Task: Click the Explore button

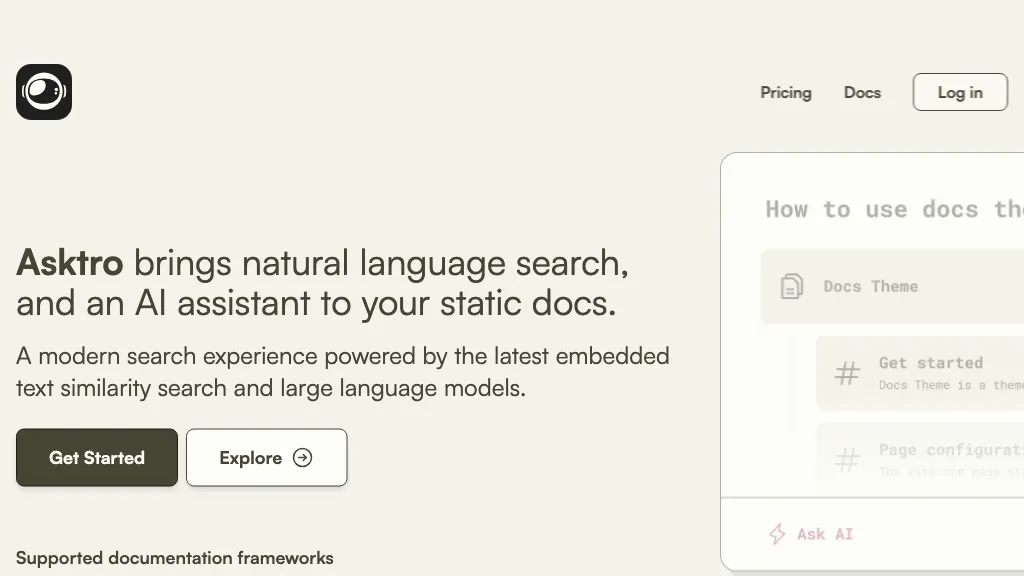Action: (x=266, y=457)
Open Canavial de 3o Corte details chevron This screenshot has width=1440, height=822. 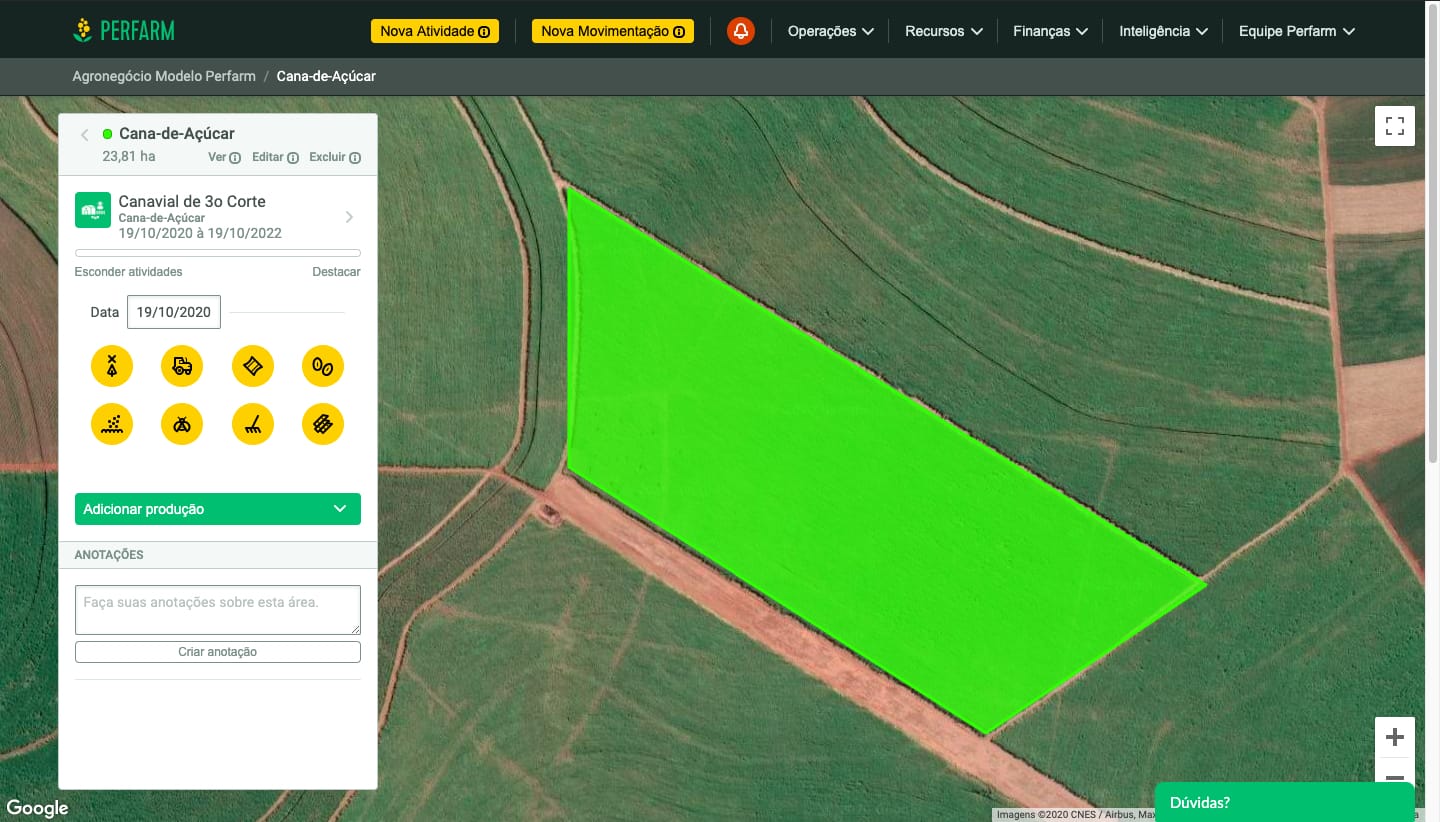click(349, 217)
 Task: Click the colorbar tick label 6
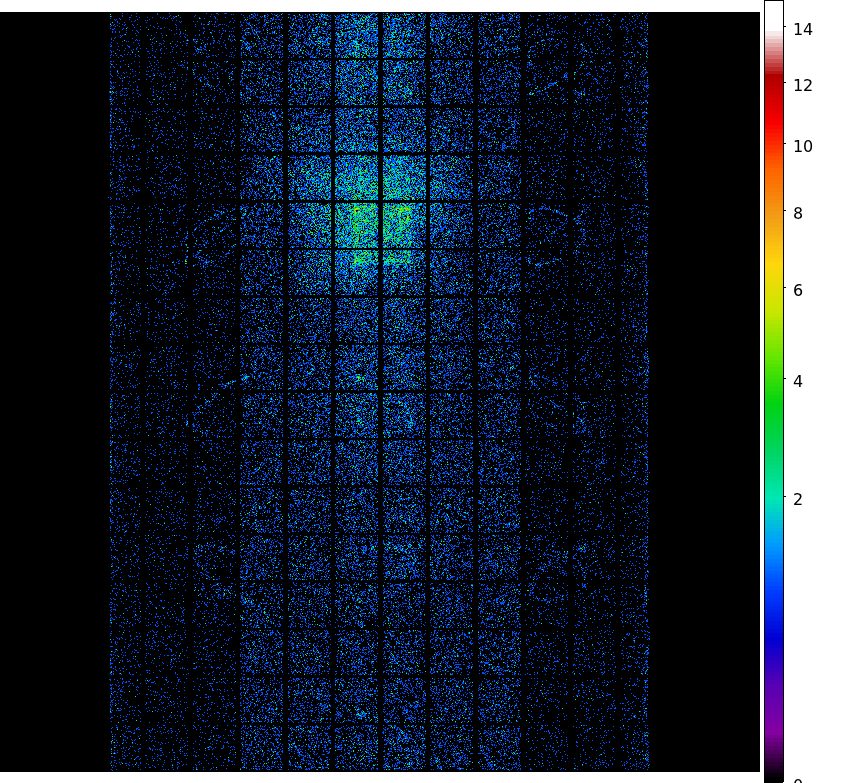pos(797,290)
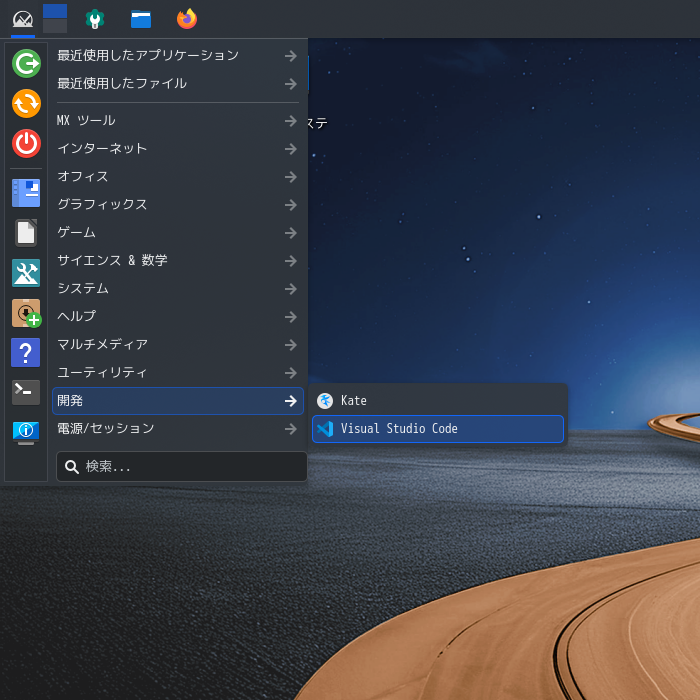Switch desktops using the panel pager
This screenshot has width=700, height=700.
[x=55, y=19]
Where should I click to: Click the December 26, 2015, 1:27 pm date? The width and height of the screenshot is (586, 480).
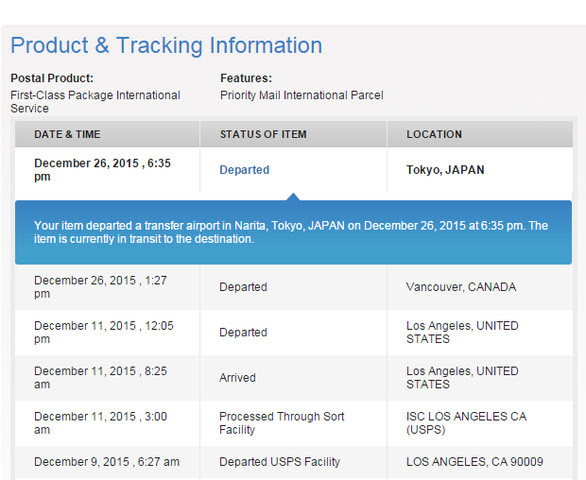pyautogui.click(x=101, y=287)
------------------------------
__ABOUT THIS EXERCISE__:
Because the copy must hold no pictures, return only the lines that run from the line containing "Where should I" to the end of the data above, each exactly as it stands.

__EXERCISE SOLUTION__:
Where should I click to: Click the December 26, 2015, 1:27 pm date? The width and height of the screenshot is (586, 480).
pyautogui.click(x=101, y=287)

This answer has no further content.